Scary movies are about feeling, of course. At the core of the horror genre is the need to work through the things that go bump and jump in the evening, usually in our hearts and minds, and springing from existential woes about mortality  — plus the chilling sensation that can't be shaken when what gets our hairs standing on end isn't at all logical. Accordingly, while the way that The Boogeyman handles Sawyer's bedroom doesn't prove so bright in multiple senses, Savage is a convincingly atmospheric filmmaker here (a trait he also demonstrated with his 2020 breakout Host, only for it to vanish without a trace in 2021's awful and obnoxious Dashcam). With cinematographer Eli Born (Hellraiser) consistently infusing every room with bleakness, Savage knows how to let dread and terror permeate. That's what navigating mourning is like, after all, as sits at the core of the emotionally astute script by A Quiet Place and 65's Scott Beck and Bryan Woods, alongside Black Swan and The Skeleton Twins' Mark Heyman.

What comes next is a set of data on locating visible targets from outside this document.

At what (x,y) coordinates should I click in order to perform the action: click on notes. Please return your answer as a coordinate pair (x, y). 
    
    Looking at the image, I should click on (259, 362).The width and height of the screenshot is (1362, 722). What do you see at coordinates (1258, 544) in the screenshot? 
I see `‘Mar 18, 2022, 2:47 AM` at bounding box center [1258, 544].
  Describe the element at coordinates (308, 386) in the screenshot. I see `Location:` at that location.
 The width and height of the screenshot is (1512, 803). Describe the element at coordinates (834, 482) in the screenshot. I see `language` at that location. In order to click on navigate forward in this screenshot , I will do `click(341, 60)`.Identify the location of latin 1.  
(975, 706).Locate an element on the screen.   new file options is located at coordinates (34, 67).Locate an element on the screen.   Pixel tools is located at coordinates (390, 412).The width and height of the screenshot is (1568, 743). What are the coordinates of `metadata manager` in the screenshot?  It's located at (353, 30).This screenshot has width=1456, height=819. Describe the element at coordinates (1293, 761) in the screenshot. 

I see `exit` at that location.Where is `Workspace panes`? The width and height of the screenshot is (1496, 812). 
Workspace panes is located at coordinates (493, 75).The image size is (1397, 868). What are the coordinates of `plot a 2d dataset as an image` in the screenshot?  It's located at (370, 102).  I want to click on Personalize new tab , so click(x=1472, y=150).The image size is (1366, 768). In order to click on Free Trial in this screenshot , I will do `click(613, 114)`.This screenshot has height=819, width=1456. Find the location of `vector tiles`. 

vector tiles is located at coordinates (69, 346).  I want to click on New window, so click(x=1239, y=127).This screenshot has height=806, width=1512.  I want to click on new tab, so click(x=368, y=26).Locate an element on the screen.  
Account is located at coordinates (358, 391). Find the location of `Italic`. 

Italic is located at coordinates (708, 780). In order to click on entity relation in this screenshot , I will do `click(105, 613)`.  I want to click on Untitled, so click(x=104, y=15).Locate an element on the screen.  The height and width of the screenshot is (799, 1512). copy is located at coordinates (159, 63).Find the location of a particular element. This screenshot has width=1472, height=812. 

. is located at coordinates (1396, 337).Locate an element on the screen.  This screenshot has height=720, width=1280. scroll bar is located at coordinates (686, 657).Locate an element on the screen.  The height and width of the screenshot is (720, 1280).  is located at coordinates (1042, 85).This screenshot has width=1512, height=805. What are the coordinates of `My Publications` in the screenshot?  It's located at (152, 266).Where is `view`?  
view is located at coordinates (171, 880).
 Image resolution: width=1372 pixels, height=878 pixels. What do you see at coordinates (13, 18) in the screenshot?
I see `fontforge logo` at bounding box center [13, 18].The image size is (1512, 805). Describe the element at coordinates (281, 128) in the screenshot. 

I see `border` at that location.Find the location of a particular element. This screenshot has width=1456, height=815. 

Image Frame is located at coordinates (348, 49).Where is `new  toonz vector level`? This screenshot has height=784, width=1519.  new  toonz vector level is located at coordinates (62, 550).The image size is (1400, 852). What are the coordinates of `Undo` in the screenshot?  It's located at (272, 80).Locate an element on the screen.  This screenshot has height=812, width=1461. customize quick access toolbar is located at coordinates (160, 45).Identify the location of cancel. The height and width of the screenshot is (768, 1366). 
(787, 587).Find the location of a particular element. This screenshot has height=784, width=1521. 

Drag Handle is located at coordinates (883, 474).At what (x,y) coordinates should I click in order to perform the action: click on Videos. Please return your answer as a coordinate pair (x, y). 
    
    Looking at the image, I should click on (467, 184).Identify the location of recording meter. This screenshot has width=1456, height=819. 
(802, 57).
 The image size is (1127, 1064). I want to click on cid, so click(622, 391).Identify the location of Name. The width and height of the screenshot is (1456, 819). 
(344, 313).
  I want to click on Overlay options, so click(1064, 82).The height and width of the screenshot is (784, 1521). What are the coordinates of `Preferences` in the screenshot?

A feature can be as layered as strings upon strings of fairy lights and equally as conventional as a regular incandescent bulb, though. The Boogeyman, with its generic title, swings between both extremes. It understands how unshakeable the pain of losing someone is, and how bereavement seeps into every space it can. As Smile did in 2022, it also appreciates hurt and torment as a contagion as it spills from one household to the next. The Boogeyman is well-versed in the mechanics of jump scares, but those jolts also become routine quickly. Its high school bullies can't hold a candle to Carrie, it haunted houses aren't on The Shining's level and there's a touch of Stranger Things to its glimpses of its long-limbed, sharp-clawed namesake. And, yes, Thatcher brings Yellowjackets to mind, the whole premise gets The Babadook bubbling up, and the family-in-peril setup brings up Bird Box alongside Beck and Woods' A Quiet Place. 

Whether The Boogeyman is resonating with earned and earnest emotion or leaning overtly into genre tropes, it's a smartly hushed affair with expert sound design; in life's worst moments, sometimes only whispers echo no matter how loudly you want to scream. Savage's intriguing- and involving-enough mixed bag is also a better film thanks to its three key cast members, even working with thinly written characters. As her breakout TV role has already demonstrated, Thatcher is a talent on the rise. She's particularly skilled at portraying complicated teens forced to weather unspeakable horrors, then find a way to persevere. Although her panicked face fills the screen often, Blair's Sawyer is never just an alarmed avatar for the audience or a reminder of their own childhood fears, while the always-watchable Messina makes a shrink dad with trouble processing his own trauma feel believable.